Wenn der Stausee ausgelaufen sei, könnten die ukrainischen Streitkräfte über den Dnipro viel einfacher auf die andere Uferseite gelangen, um den Rest des Gebiets Cherson zu befreien, hieß es in einem Blog. Brücken gibt es dort schon nicht mehr. Zudem - darauf weist auch Kremlsprecher Dmitri Peskow hin - gehe es der Ukraine mit der Zerstörung des Damms einmal mehr darum, die Wasserversorgung der nahe gelegenen und von Moskau schon seit 2014 besetzten Schwarzmeer-Halbinsel Krim zu stören.
Schon vor dem Krieg war die Krim, die Kiew im Zuge ihrer Offensive von der russischen Besatzung befreien will, viele Jahre von der ukrainischen Wasserversorgung abgeschnitten. Unterm Strich sei der strategische Nutzen, den Kiew sich mit der Sprengung des Staudamms erfüllen wolle, offensichtlich, heißt es in Moskau.

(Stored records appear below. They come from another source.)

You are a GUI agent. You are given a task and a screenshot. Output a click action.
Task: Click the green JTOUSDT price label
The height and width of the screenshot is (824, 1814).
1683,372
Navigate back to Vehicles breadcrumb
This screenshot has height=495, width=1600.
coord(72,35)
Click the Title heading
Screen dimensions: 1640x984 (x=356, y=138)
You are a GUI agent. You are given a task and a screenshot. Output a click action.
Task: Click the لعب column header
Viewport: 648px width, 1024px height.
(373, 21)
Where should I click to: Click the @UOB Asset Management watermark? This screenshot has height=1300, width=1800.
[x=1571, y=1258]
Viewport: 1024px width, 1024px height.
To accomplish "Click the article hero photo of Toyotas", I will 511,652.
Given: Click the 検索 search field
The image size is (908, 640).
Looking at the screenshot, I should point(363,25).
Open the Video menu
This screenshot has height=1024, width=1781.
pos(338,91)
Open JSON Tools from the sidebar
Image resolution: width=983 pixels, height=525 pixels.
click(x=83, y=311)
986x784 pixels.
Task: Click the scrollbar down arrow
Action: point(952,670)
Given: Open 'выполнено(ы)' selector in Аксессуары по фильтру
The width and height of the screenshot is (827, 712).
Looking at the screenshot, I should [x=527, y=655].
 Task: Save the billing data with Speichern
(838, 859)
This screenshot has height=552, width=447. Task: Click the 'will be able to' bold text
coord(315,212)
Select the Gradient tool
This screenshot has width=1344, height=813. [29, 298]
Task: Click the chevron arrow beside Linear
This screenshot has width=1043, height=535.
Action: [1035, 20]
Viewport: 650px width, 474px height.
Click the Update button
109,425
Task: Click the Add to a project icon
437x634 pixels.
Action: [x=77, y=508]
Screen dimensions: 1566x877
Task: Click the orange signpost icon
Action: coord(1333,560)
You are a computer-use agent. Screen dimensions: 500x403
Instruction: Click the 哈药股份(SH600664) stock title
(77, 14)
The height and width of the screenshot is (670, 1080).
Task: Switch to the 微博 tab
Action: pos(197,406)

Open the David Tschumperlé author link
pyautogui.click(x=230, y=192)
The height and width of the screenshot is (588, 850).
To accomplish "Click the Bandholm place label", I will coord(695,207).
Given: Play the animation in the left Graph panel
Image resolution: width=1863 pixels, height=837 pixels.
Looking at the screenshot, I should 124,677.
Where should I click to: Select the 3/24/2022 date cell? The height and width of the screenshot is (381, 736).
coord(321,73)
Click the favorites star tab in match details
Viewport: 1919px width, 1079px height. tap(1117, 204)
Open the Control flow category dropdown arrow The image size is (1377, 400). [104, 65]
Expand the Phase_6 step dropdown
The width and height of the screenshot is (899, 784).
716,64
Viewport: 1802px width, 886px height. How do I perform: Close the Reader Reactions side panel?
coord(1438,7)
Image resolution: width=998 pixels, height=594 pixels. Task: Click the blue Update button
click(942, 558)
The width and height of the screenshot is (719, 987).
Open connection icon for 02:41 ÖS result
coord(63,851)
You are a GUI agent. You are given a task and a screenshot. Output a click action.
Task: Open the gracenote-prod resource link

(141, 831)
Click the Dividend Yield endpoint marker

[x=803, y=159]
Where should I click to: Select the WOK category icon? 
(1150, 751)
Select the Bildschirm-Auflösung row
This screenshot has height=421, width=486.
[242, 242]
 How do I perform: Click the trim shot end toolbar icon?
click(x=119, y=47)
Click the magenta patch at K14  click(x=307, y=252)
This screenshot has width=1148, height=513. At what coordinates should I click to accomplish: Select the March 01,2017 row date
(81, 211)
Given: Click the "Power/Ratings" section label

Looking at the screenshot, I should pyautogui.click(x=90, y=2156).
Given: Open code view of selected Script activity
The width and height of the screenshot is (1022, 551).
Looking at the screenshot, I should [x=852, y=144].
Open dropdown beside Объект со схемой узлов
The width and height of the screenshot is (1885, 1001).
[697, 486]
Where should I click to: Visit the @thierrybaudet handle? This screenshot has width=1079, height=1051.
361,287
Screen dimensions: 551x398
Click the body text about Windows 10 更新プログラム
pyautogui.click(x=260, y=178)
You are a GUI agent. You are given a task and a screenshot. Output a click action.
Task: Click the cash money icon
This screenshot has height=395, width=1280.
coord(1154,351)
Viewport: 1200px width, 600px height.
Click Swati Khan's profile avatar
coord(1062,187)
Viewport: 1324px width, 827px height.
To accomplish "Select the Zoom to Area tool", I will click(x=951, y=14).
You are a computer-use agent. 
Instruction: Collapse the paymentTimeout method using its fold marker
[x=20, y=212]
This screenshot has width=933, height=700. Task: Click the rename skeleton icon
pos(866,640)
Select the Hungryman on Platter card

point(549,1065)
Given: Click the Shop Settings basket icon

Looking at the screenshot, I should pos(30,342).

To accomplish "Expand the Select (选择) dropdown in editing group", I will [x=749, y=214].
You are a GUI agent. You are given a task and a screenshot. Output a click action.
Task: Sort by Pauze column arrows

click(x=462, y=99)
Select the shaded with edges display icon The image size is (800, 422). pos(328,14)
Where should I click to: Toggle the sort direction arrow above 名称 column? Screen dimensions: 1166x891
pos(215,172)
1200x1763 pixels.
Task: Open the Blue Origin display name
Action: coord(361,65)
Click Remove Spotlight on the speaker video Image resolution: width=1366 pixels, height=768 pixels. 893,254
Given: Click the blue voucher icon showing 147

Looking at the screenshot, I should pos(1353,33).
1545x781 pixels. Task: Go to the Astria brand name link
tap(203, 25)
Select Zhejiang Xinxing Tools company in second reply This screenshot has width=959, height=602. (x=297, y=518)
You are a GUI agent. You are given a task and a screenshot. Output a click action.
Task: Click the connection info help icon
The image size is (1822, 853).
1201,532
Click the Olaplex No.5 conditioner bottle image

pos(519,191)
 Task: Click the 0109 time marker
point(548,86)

Selenskyj: Katastrophe bei Cherson wird Gegenoffensive nicht verhindern
In Kiew stoßen solche Erklärungen auf scharfe Kritik. Der Berater des Präsidentenbüros in Kiew, Mychajlo Podoljak, warnt schon früh am Tag davor, russischer Propaganda aufzusitzen. Er sieht das Motiv für den „Terroranschlag“ klar bei Moskau. Offensichtliches Ziel Russlands sei es, unüberwindbare Hindernisse für die geplante ukrainische Großoffensive zu schaffen. Russland versuche, das Ende des Krieges hinauszuzögern, sagt er.
Zugleich heißt es wenig später in Kiew, auf den militärischen Verlauf habe das keinen Einfluss für die Ukraine. Im ukrainischen Fernsehen gibt Podoljak die Linie am frühen Morgen vor, Russland wolle mit dem Anschlag im umkämpften Gebiet Cherson wieder die Initiative im Krieg an sich reißen und die europäischen Staaten einschüchtern. Auch Experten bekräftigen, Russland wolle dem Westen zeigen, dass es keine roten Linien kenne und den Krieg nun auf eine neue Stufe hebe. Ziel Moskaus sei es, den Westen doch dazu zu bringen, auf Kiew einzuwirken, damit es zu Friedensverhandlungen komme.